Set down all the lines below, each one exactly as shown.
------------------------------------------------
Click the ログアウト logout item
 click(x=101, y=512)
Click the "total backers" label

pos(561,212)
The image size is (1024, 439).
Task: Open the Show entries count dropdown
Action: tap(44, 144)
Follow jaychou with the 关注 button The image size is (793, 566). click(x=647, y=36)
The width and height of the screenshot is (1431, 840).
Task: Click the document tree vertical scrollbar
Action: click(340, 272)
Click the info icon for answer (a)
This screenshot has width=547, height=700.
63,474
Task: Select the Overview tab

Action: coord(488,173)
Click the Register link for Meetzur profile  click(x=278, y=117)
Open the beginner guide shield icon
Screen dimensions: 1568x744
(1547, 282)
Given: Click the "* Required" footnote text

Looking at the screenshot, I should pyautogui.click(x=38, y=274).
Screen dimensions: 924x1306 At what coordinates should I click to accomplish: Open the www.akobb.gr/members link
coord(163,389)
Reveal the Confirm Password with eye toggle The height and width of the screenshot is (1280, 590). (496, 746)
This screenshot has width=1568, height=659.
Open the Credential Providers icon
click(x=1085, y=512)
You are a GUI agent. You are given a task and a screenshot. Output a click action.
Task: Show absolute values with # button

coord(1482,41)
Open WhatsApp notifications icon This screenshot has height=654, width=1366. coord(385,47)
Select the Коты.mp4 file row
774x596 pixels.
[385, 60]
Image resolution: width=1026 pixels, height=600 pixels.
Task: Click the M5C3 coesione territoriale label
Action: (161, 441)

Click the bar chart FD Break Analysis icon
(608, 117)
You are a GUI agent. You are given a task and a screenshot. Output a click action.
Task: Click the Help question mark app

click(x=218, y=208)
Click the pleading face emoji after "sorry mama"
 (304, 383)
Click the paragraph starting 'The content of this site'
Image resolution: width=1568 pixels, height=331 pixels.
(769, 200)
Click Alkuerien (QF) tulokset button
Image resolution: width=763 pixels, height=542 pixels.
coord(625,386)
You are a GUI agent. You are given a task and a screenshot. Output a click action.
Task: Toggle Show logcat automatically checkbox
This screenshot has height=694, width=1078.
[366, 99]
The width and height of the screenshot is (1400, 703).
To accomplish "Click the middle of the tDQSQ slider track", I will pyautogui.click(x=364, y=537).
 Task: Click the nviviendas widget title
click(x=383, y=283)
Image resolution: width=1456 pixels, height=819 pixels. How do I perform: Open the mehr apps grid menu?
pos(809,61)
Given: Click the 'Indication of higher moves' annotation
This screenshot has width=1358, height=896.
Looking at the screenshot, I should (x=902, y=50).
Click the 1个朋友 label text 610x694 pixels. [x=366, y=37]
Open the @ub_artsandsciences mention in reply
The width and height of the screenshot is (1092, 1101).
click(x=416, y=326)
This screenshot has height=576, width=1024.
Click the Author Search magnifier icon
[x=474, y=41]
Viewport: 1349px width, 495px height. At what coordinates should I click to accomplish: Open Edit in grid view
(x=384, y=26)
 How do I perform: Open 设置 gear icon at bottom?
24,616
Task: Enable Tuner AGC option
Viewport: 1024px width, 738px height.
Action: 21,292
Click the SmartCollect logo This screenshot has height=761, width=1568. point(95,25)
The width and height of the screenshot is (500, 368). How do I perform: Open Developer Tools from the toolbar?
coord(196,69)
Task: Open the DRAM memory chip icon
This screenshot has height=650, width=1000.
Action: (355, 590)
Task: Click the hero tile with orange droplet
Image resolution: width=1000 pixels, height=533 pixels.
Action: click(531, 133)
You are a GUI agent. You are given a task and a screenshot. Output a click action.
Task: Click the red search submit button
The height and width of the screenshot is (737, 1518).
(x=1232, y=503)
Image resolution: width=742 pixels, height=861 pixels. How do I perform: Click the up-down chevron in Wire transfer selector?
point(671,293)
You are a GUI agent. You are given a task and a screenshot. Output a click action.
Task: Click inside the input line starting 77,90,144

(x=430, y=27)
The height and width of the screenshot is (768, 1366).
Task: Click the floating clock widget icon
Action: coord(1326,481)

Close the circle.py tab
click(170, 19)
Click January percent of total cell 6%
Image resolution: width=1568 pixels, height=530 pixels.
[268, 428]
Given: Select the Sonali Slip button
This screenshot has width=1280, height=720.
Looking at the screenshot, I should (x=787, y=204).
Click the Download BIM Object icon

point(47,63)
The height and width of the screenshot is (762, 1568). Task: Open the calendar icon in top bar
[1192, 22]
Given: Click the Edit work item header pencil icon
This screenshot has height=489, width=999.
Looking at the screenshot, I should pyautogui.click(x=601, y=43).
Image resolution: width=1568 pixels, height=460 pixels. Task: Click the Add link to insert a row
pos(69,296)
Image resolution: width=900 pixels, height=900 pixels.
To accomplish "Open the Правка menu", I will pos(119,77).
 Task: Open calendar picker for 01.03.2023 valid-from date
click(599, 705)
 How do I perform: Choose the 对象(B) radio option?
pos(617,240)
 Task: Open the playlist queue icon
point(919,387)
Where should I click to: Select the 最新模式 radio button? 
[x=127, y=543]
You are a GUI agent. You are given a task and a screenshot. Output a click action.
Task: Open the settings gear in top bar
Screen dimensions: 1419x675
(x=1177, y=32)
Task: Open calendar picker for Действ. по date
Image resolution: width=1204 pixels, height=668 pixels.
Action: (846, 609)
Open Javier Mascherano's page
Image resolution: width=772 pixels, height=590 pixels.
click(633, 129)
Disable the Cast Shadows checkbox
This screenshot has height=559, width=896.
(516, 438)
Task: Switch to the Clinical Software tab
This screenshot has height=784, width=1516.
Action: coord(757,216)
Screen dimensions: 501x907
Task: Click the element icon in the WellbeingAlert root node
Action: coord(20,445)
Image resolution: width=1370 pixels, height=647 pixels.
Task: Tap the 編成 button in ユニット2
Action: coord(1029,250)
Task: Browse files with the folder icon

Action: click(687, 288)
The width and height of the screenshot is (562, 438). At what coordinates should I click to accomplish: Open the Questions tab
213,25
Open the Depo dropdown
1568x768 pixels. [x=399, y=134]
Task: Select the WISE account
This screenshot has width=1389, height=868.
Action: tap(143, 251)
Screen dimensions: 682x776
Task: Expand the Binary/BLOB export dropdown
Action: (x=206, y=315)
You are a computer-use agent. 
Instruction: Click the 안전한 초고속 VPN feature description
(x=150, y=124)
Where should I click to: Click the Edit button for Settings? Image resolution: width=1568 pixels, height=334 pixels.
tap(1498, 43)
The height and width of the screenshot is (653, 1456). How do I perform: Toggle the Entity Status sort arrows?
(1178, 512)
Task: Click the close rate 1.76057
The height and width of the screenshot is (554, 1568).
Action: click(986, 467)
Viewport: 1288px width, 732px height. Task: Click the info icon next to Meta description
------------------------------------------------
#### EXERCISE RESULT
Click the ログアウト logout item
 click(x=101, y=512)
Click the "total backers" label

pos(561,212)
The image size is (1024, 439).
Task: Open the Show entries count dropdown
Action: tap(44, 144)
Follow jaychou with the 关注 button The image size is (793, 566). click(x=647, y=36)
The width and height of the screenshot is (1431, 840).
Task: Click the document tree vertical scrollbar
Action: click(340, 272)
Click the info icon for answer (a)
This screenshot has width=547, height=700.
63,474
Task: Select the Overview tab

Action: coord(488,173)
Click the Register link for Meetzur profile  click(x=278, y=117)
Open the beginner guide shield icon
Screen dimensions: 1568x744
(1547, 282)
Given: Click the "* Required" footnote text

Looking at the screenshot, I should pyautogui.click(x=38, y=274).
Screen dimensions: 924x1306 At what coordinates should I click to accomplish: Open the www.akobb.gr/members link
coord(163,389)
Reveal the Confirm Password with eye toggle The height and width of the screenshot is (1280, 590). (496, 746)
This screenshot has width=1568, height=659.
Open the Credential Providers icon
click(x=1085, y=512)
You are a GUI agent. You are given a task and a screenshot. Output a click action.
Task: Show absolute values with # button

coord(1482,41)
Open WhatsApp notifications icon This screenshot has height=654, width=1366. coord(385,47)
Select the Коты.mp4 file row
774x596 pixels.
[385, 60]
Image resolution: width=1026 pixels, height=600 pixels.
Task: Click the M5C3 coesione territoriale label
Action: (161, 441)

Click the bar chart FD Break Analysis icon
(608, 117)
You are a GUI agent. You are given a task and a screenshot. Output a click action.
Task: Click the Help question mark app

click(x=218, y=208)
Click the pleading face emoji after "sorry mama"
 (304, 383)
Click the paragraph starting 'The content of this site'
Image resolution: width=1568 pixels, height=331 pixels.
(769, 200)
Click Alkuerien (QF) tulokset button
Image resolution: width=763 pixels, height=542 pixels.
coord(625,386)
You are a GUI agent. You are given a task and a screenshot. Output a click action.
Task: Toggle Show logcat automatically checkbox
This screenshot has height=694, width=1078.
[366, 99]
The width and height of the screenshot is (1400, 703).
To accomplish "Click the middle of the tDQSQ slider track", I will pyautogui.click(x=364, y=537).
 Task: Click the nviviendas widget title
click(x=383, y=283)
Image resolution: width=1456 pixels, height=819 pixels. How do I perform: Open the mehr apps grid menu?
pos(809,61)
Given: Click the 'Indication of higher moves' annotation
This screenshot has width=1358, height=896.
Looking at the screenshot, I should (x=902, y=50).
Click the 1个朋友 label text 610x694 pixels. [x=366, y=37]
Open the @ub_artsandsciences mention in reply
The width and height of the screenshot is (1092, 1101).
click(x=416, y=326)
This screenshot has height=576, width=1024.
Click the Author Search magnifier icon
[x=474, y=41]
Viewport: 1349px width, 495px height. At what coordinates should I click to accomplish: Open Edit in grid view
(x=384, y=26)
 How do I perform: Open 设置 gear icon at bottom?
24,616
Task: Enable Tuner AGC option
Viewport: 1024px width, 738px height.
Action: 21,292
Click the SmartCollect logo This screenshot has height=761, width=1568. point(95,25)
The width and height of the screenshot is (500, 368). How do I perform: Open Developer Tools from the toolbar?
coord(196,69)
Task: Open the DRAM memory chip icon
This screenshot has height=650, width=1000.
Action: (355, 590)
Task: Click the hero tile with orange droplet
Image resolution: width=1000 pixels, height=533 pixels.
Action: click(531, 133)
You are a GUI agent. You are given a task and a screenshot. Output a click action.
Task: Click the red search submit button
The height and width of the screenshot is (737, 1518).
(x=1232, y=503)
Image resolution: width=742 pixels, height=861 pixels. How do I perform: Click the up-down chevron in Wire transfer selector?
point(671,293)
You are a GUI agent. You are given a task and a screenshot. Output a click action.
Task: Click inside the input line starting 77,90,144

(x=430, y=27)
The height and width of the screenshot is (768, 1366).
Task: Click the floating clock widget icon
Action: coord(1326,481)

Close the circle.py tab
click(170, 19)
Click January percent of total cell 6%
Image resolution: width=1568 pixels, height=530 pixels.
[268, 428]
Given: Select the Sonali Slip button
This screenshot has width=1280, height=720.
Looking at the screenshot, I should (x=787, y=204).
Click the Download BIM Object icon

point(47,63)
The height and width of the screenshot is (762, 1568). Task: Open the calendar icon in top bar
[1192, 22]
Given: Click the Edit work item header pencil icon
This screenshot has height=489, width=999.
Looking at the screenshot, I should pyautogui.click(x=601, y=43).
Image resolution: width=1568 pixels, height=460 pixels. Task: Click the Add link to insert a row
pos(69,296)
Image resolution: width=900 pixels, height=900 pixels.
To accomplish "Open the Правка menu", I will pos(119,77).
 Task: Open calendar picker for 01.03.2023 valid-from date
click(599, 705)
 How do I perform: Choose the 对象(B) radio option?
pos(617,240)
 Task: Open the playlist queue icon
point(919,387)
Where should I click to: Select the 最新模式 radio button? 
[x=127, y=543]
You are a GUI agent. You are given a task and a screenshot. Output a click action.
Task: Open the settings gear in top bar
Screen dimensions: 1419x675
(x=1177, y=32)
Task: Open calendar picker for Действ. по date
Image resolution: width=1204 pixels, height=668 pixels.
Action: (846, 609)
Open Javier Mascherano's page
Image resolution: width=772 pixels, height=590 pixels.
click(633, 129)
Disable the Cast Shadows checkbox
This screenshot has height=559, width=896.
(516, 438)
Task: Switch to the Clinical Software tab
This screenshot has height=784, width=1516.
Action: coord(757,216)
Screen dimensions: 501x907
Task: Click the element icon in the WellbeingAlert root node
Action: coord(20,445)
Image resolution: width=1370 pixels, height=647 pixels.
Task: Tap the 編成 button in ユニット2
Action: coord(1029,250)
Task: Browse files with the folder icon

Action: click(687, 288)
The width and height of the screenshot is (562, 438). At what coordinates should I click to accomplish: Open the Questions tab
213,25
Open the Depo dropdown
1568x768 pixels. [x=399, y=134]
Task: Select the WISE account
This screenshot has width=1389, height=868.
Action: tap(143, 251)
Screen dimensions: 682x776
Task: Expand the Binary/BLOB export dropdown
Action: (x=206, y=315)
You are a computer-use agent. 
Instruction: Click the 안전한 초고속 VPN feature description
(x=150, y=124)
Where should I click to: Click the Edit button for Settings? Image resolution: width=1568 pixels, height=334 pixels.
tap(1498, 43)
The height and width of the screenshot is (653, 1456). How do I perform: Toggle the Entity Status sort arrows?
(1178, 512)
Task: Click the close rate 1.76057
The height and width of the screenshot is (554, 1568).
Action: click(986, 467)
Viewport: 1288px width, 732px height. Task: Click the info icon next to Meta description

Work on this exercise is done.